Sunday, October 29, 2017

Why Are African-Americans Underrepresented In Medical Studies?

The troubling racial history of U.S. medical research feels fresh to black Americans.

When an influential Baptist minister in Harlem interrupts his Sunday service to urge parishioners to sign up for a big science study, you know something’s up.
 
Kolbi Brown (left), a program manager at Harlem Hospital in New York, helps Karen Phillips sign up to receive more information about the All of Us medical research program. Elias Williams for NPR

The study -- called All of Us -- is funded by the National Institutes of Health. As the Rev. Dr. Calvin O. Butts III of Abyssinian Baptist Church recently explained to his congregation, the project “aims to engage 1 million participants of all ethnicities, to improve our ability to prevent and treat disease based on individual differences in lifestyle, environment and genetic makeup.”

Butts thinks the study is important, and agreed to help the researchers get the word out -- they need samples of blood, and detailed medical histories and exams from a diverse study population. Some parishioners were enthusiastic, but many weren't.

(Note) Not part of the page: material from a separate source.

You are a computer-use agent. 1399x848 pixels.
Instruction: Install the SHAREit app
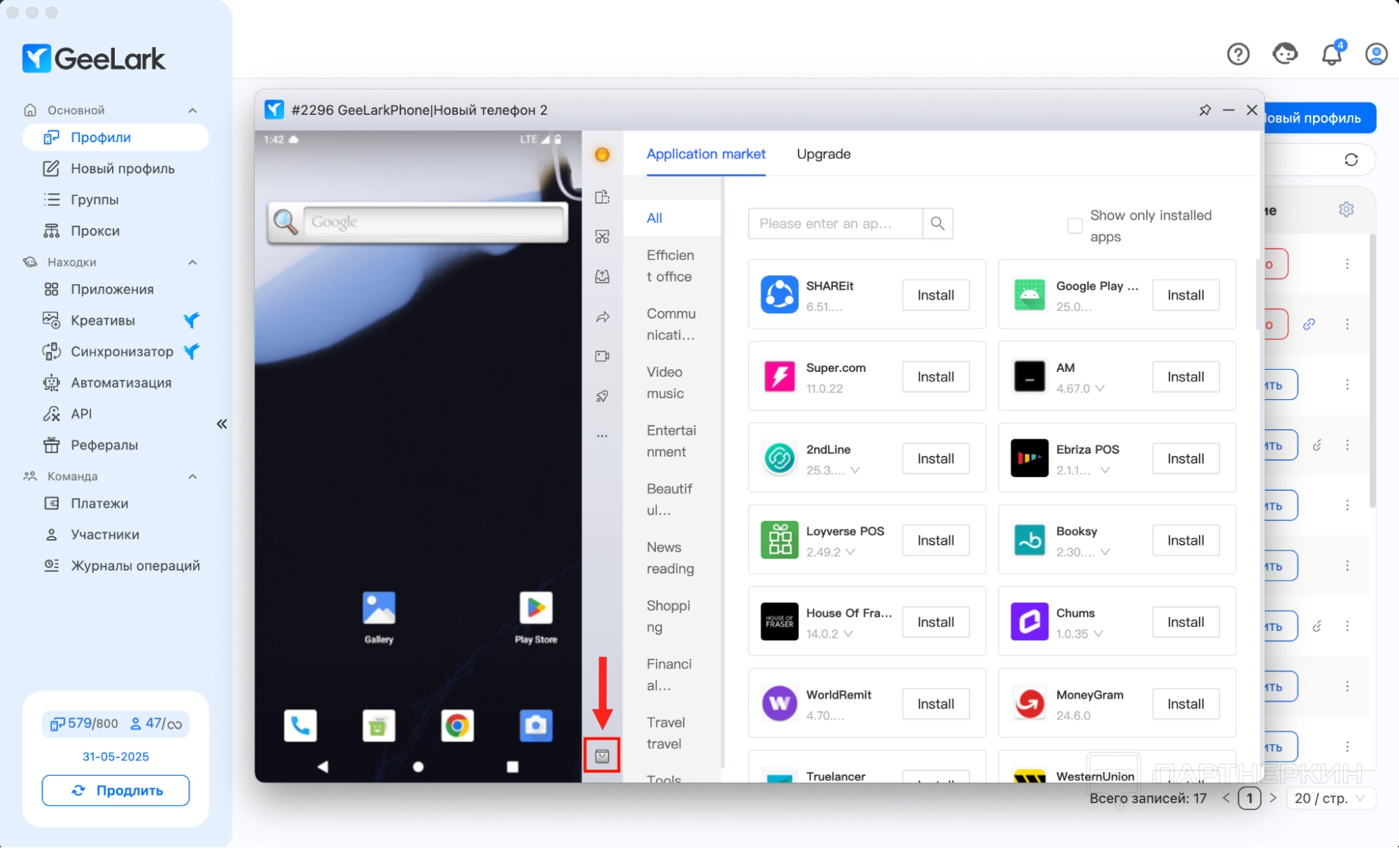pos(935,295)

Medical Research's Long, Troubled Racial History Is One Reason Why The wounds are still fresh for many black Americans, NPR health correspondent Rob Stein reminds us in his story this week. Memories of the horrific, four-decade long Tuskegee study, which involved letting black men die from syphilis without treatment, and the troubling story of Henrietta Lacks, a woman with cancer whose cells were used for decades by drug companies and in academic research without her permission, have sewn mistrust across generations of African-Americans.
 
Deborah Fleming declined to provide her contact information during the block party. She says she hesitated because of abuses of African-Americans that have occurred during medical research in the past. Elias Williams for NPR

Stein’s story is part of a series pegged to a new poll by NPR, the Robert Wood Johnson Foundation and the Harvard T.H. Chan School of Public Health. The poll found that about a third of African-Americans say they have experienced discrimination at a doctor's office or health clinic, and about 20 percent avoid medical care because of concern about discrimination.

Discrimination On The Job Gene Demby, from NPR’s Code Switch team, notes other troubling findings in the poll: “At least half [the African-Americans polled] said they had personally experienced racial discrimination in being paid equally or promoted at work, when they applied for jobs or in their encounters with police.” As Brakkton Booker, an NPR political reporter, finds in his research, prosperity doesn’t necessarily shield you from that kind of bigotry.

NPR will be releasing the results from other groups polled -- including Latinos, whites, Asian-Americans, Native Americans and LGBTQ adults -- over the next several weeks. And in Shots we’ll continue to delve into the long-lasting health effects of discrimination.